===== SELECTED EXCERPT =====

The Pacification of Brazil’s Urban Margins: How Police and Traffickers Co-produce Insecurity
Matthew Aaron Richmond
Violence resulting from conflicts between criminal groups and police has risen steadily across much of Latin America in recent years. The effects tend to be most felt in marginalised urban neighbourhoods, where widespread poverty and weak provision of essential services create opportunities for drug trafficking factions, street gangs, and militias to entrench local influence. In response, police often use militarised and exceptional tactics to confront such groups. Residents can easily get caught in the middle of these conflicts, criminalised by police and exposed to abuses by both sides.
Police occupy Rio’s Complexo do Alemão (Agência Brasil, CC BY 3.0 BR)
However, research in countries as diverse as Brazil, Colombia, Mexico, and Jamaica also suggests that police-criminal relationships at the urban margins are more complicated than this overview implies. Rather than being characterised solely by conflict, governance of such spaces involves complex cycles of negotiation between armed actors. In these negotiations, corrupt payments and more indirect forms of mutual tolerance are used alongside the use of force as bargaining chips. These cycles are shaped by various factors, including the shifting dynamics of illegal markets, criminal organisation, and policing tactics.
“Pacifying” Rio de Janeiro
Rio de Janeiro offers an interesting case of shifts in police-criminal relationships in the region. Since the 1980s it has seen endemic conflict between rival drug-trafficking groups and police for territorial control of many of the city’s favelas. The violence and inefficiency of traditional policing tactics, based on mobile capture-or-kill operations, eventually led to proposals for a new approach. Beginning in 2008, the Pacifying Police Units (UPP) programme was rolled out across many of the city’s favelas, with the aim of establishing a permanent police presence in these areas.

===== DATA =====

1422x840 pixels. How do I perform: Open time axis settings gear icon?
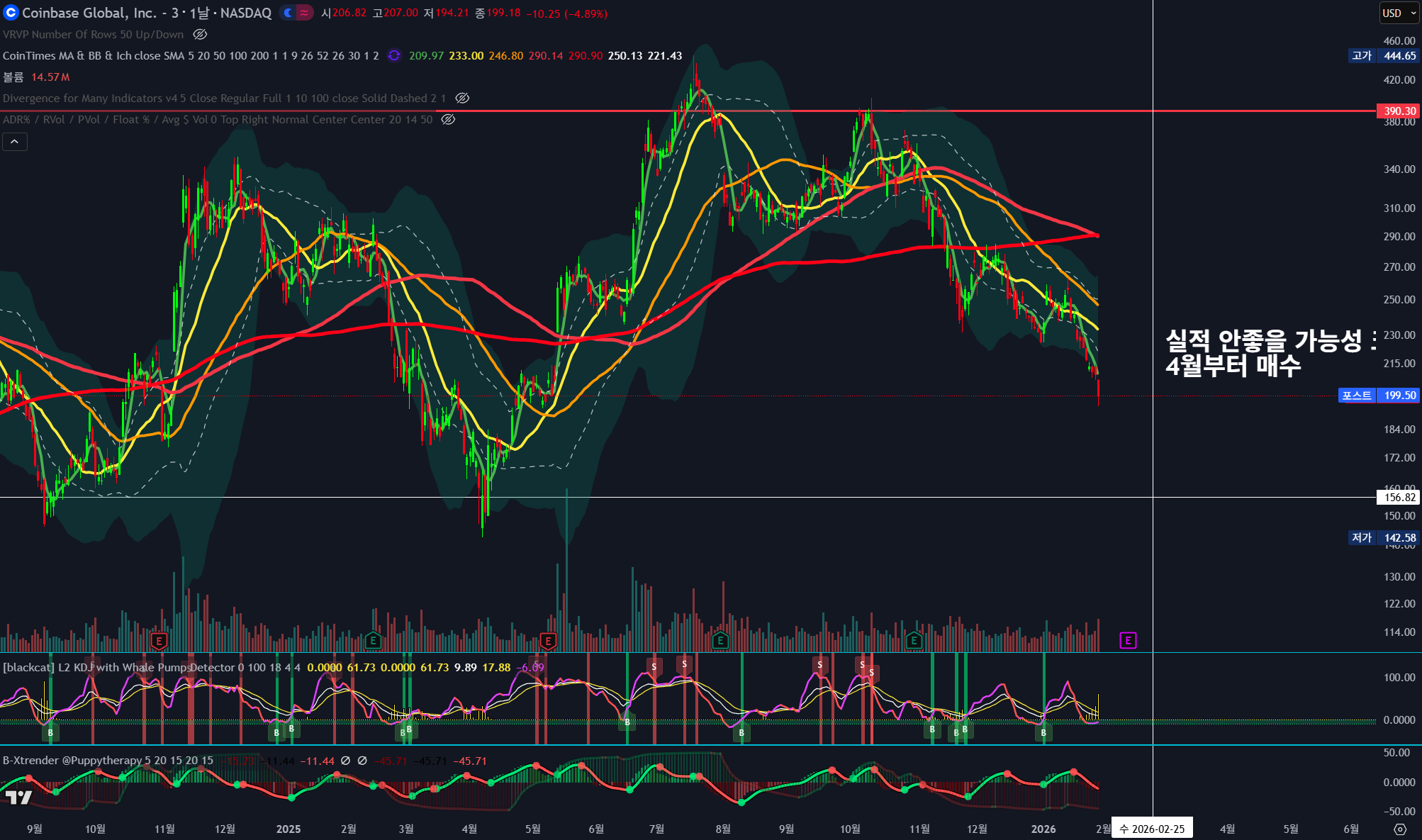pyautogui.click(x=1400, y=829)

=====

◆ **DIRECTION A**
In the article on Brazil's urban margins, in what year did the rollout of the Pacifying Police Units programme begin?
◆ **DIRECTION B**
Transcribe the article on Brazil's urban margins word for word, starting with "The Pacification of" and going on through "CC BY 3.0 BR)".
◆ **DIRECTION C**
Go on with the article on Brazil's urban margins from the point at which it stops.

◆ **EXERCISE RESULT A**
2008

◆ **EXERCISE RESULT B**
The Pacification of Brazil’s Urban Margins: How Police and Traffickers Co-produce Insecurity
Matthew Aaron Richmond
Violence resulting from conflicts between criminal groups and police has risen steadily across much of Latin America in recent years. The effects tend to be most felt in marginalised urban neighbourhoods, where widespread poverty and weak provision of essential services create opportunities for drug trafficking factions, street gangs, and militias to entrench local influence. In response, police often use militarised and exceptional tactics to confront such groups. Residents can easily get caught in the middle of these conflicts, criminalised by police and exposed to abuses by both sides.
Police occupy Rio’s Complexo do Alemão (Agência Brasil, CC BY 3.0 BR)

◆ **EXERCISE RESULT C**
Adapting principles of “proximity policing” to the specificities of the Rio context, the programme was rhetorically constructed around the notion of reasserting state control over favelas. Early empirical studies of the UPPs emphasised both their positive and negative effects.
On one hand, there was a notable fall in violence in areas with pacification units, and many residents reported that drug dealing and weapons had become less visible. On the other, there were widespread reports of repressive tactics being used against residents, including stop-and-search, curfews, and even bans on social events. Both the positive and negative aspects seemed to suggest that the “state”, in the form of authoritarian policing practices, had deepened its presence in these favelas.
A military operation enters Rocinha in Rio (Fernando Frasão/Agência Brasil, CC BY 2.5)
The View from the Favela
In 2013, I conducted eight months of fieldwork in Tuiuti favela in Rio’s North Zone, beginning a little over a year after it had been pacified in late 2011. During interviews with a variety of residents, I heard some accounts that echoed reports of aggressive policing widely found in the academic literature. However, this kind of research has tended to exaggerate the extent to which “state control” had been imposed. Instead, the UPP’s presence appeared to be rather limited and to rely on localised forms of negotiation with the Comando Vermelho drug-trafficking faction, which remained active in Tuiuti.
Some residents reported feeling less secure since the arrival of the UPP. However, in most cases this was not primarily because they feared police violence, but rather because they felt the UPP had undermined the previous order overseen by traffickers without establishing an effective replacement.
Several felt police “turned a blind eye” to illegal activities in the area, and that petty crime such as open drug consumption, theft, and burglary had increased. Police are poorly equipped to deal with such kinds of infraction: firstly, because heavy-handed responses are likely to be widely seen as aggressive and disproportionate; secondly, because a minimal threshold of evidence is needed for arrests to be made.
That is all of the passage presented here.